> [Task item]:
Go through the entries one line at a time, and gather every line that has the word "back".

> [Dataset extract]:
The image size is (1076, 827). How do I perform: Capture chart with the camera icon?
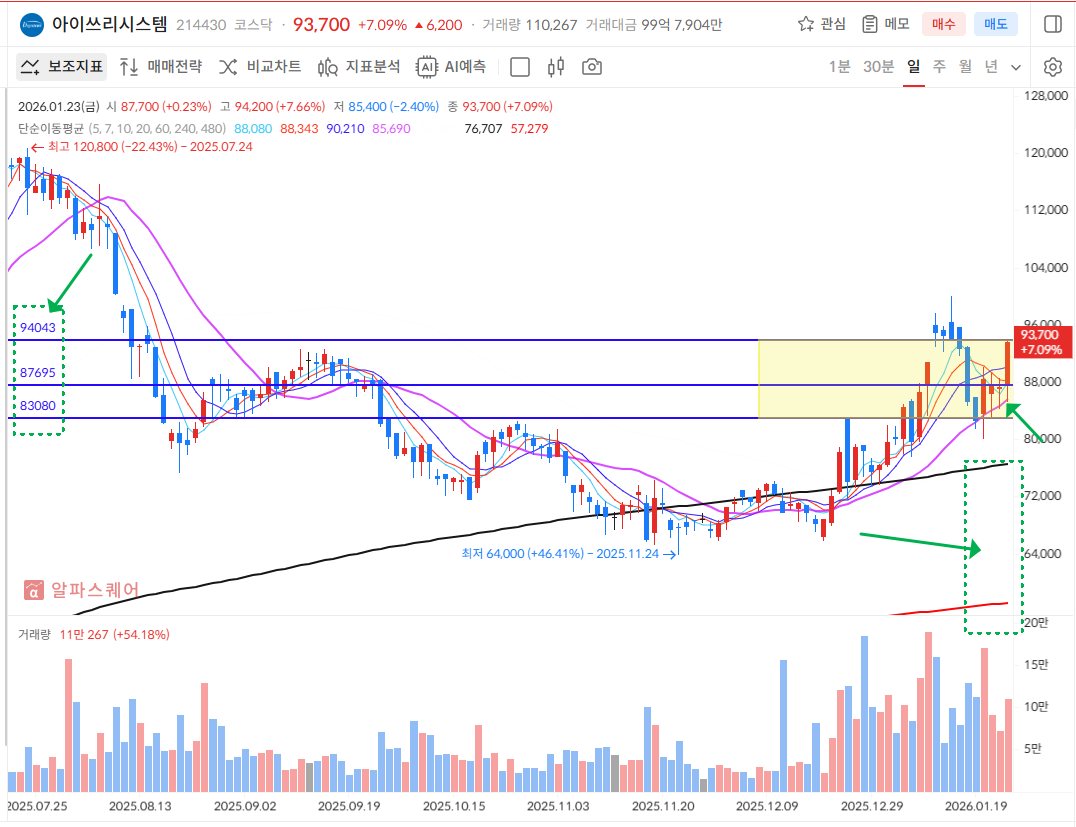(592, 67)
* * *
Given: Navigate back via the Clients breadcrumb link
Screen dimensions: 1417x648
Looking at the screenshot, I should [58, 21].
* * *
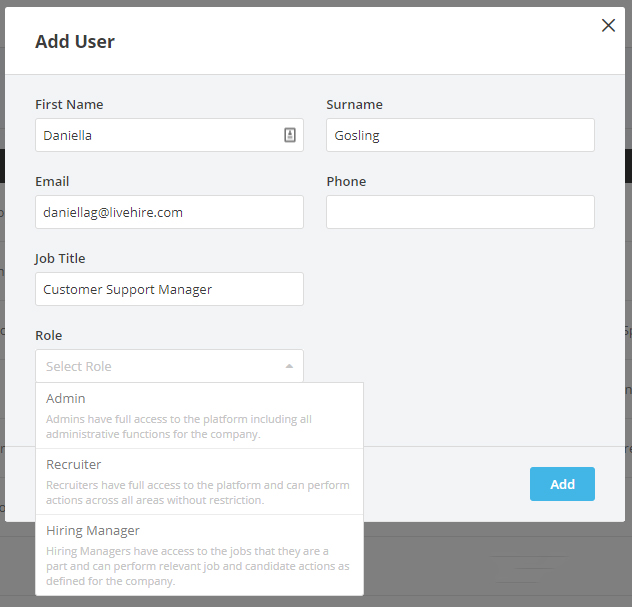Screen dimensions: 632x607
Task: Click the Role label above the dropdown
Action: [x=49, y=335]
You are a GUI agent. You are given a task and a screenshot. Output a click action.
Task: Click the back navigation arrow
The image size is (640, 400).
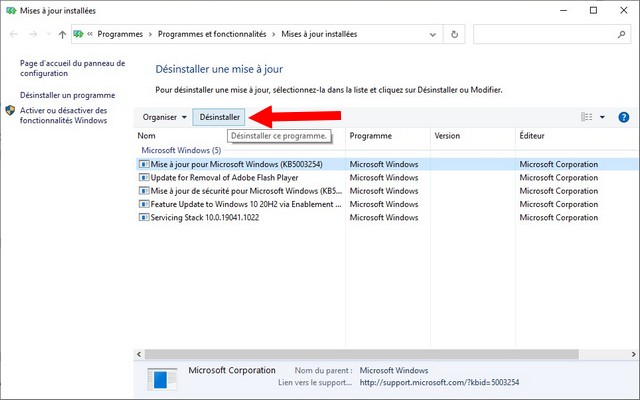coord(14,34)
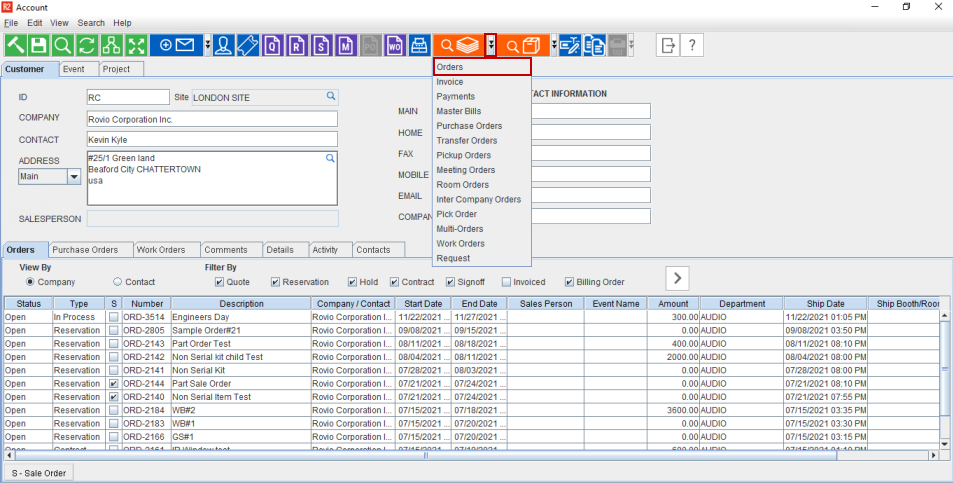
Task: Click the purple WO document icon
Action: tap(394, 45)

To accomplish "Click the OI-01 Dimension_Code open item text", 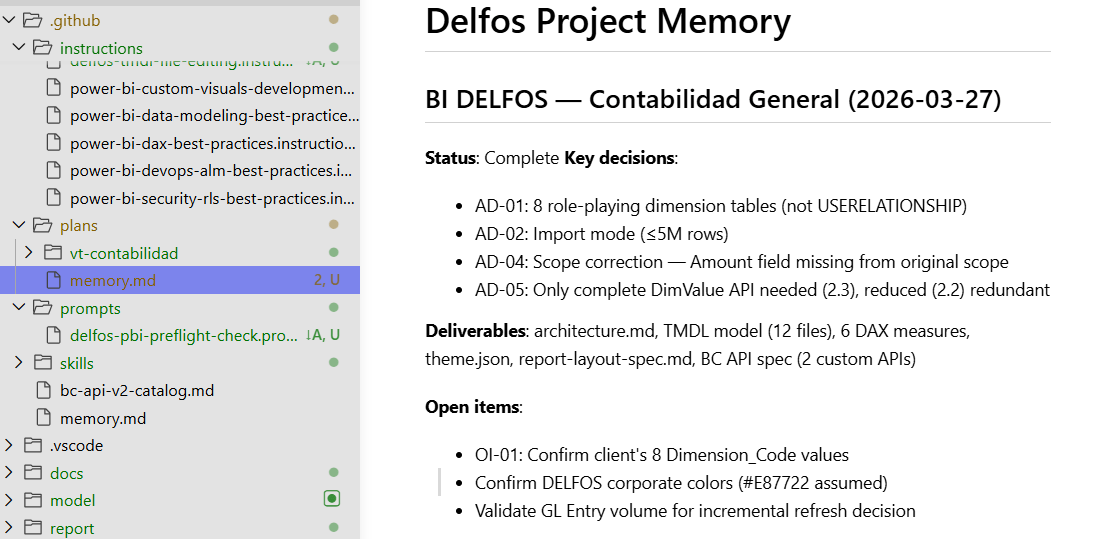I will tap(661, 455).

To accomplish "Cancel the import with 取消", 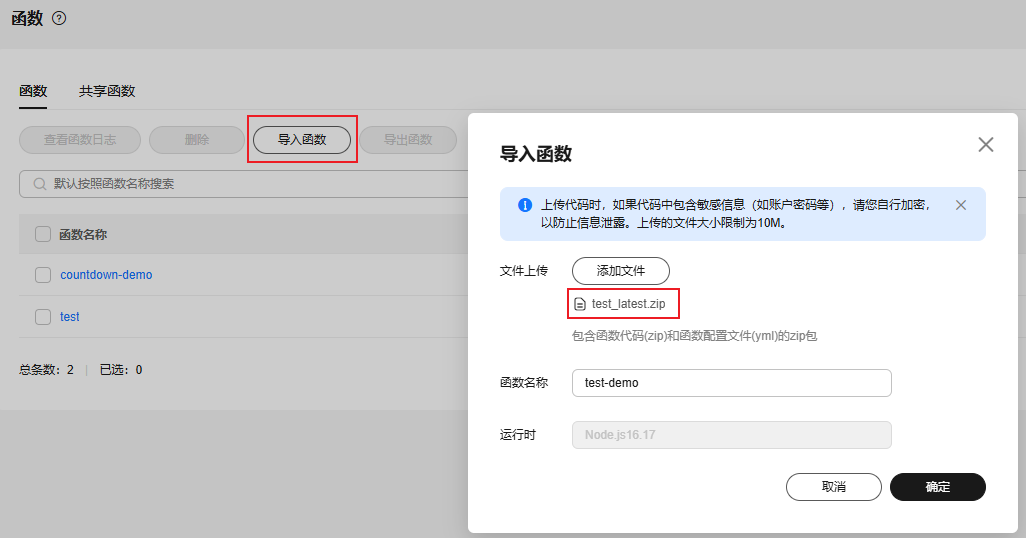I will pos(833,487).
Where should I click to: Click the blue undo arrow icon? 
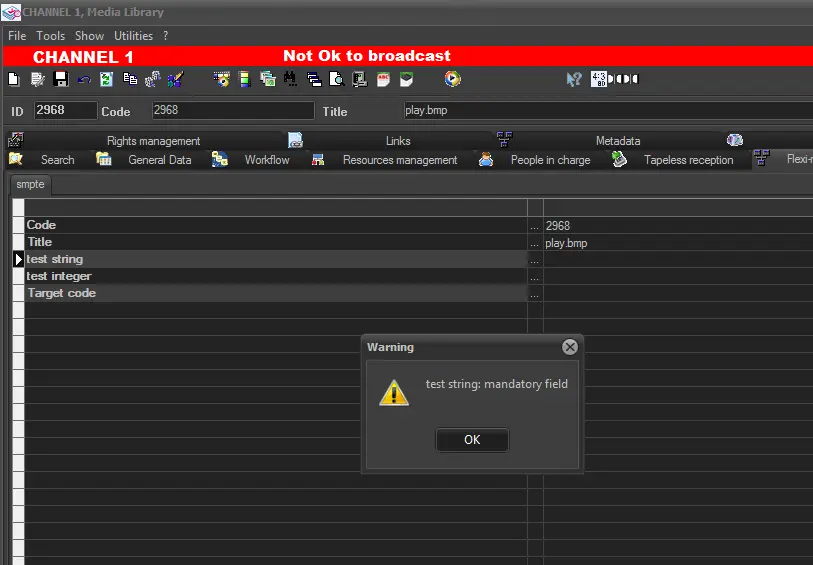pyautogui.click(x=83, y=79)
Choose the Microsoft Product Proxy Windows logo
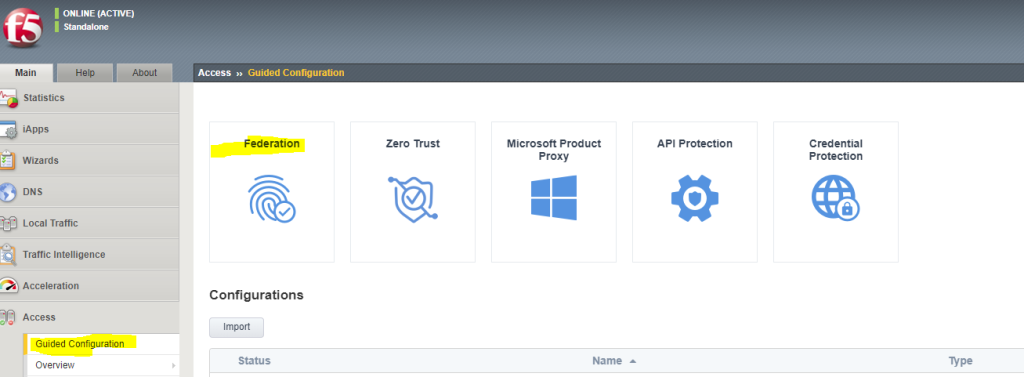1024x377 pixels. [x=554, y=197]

> [Exercise solution]:
Given: Navigate back via the Clients breadcrumb link
Task: Click the back navigation arrow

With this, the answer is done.